## What is being asked:
Your task is to repeat the entries exactly. Leave the pictures out.

Pixel coordinate grounding data:
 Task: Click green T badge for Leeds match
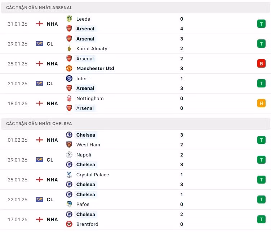pyautogui.click(x=261, y=24)
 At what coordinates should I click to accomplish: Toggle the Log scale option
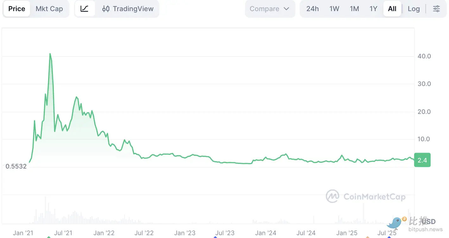click(414, 9)
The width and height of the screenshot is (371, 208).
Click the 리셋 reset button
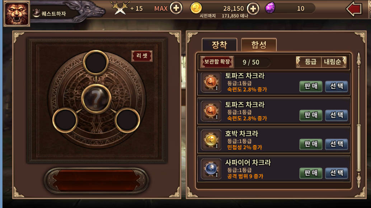[x=142, y=56]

## Task solution:
 Task: Click green T badge for Leeds match
pyautogui.click(x=261, y=24)
 At what coordinates should I click to accomplish: Toggle the Log scale option
click(414, 9)
The width and height of the screenshot is (371, 208).
Click the 리셋 reset button
[x=142, y=56]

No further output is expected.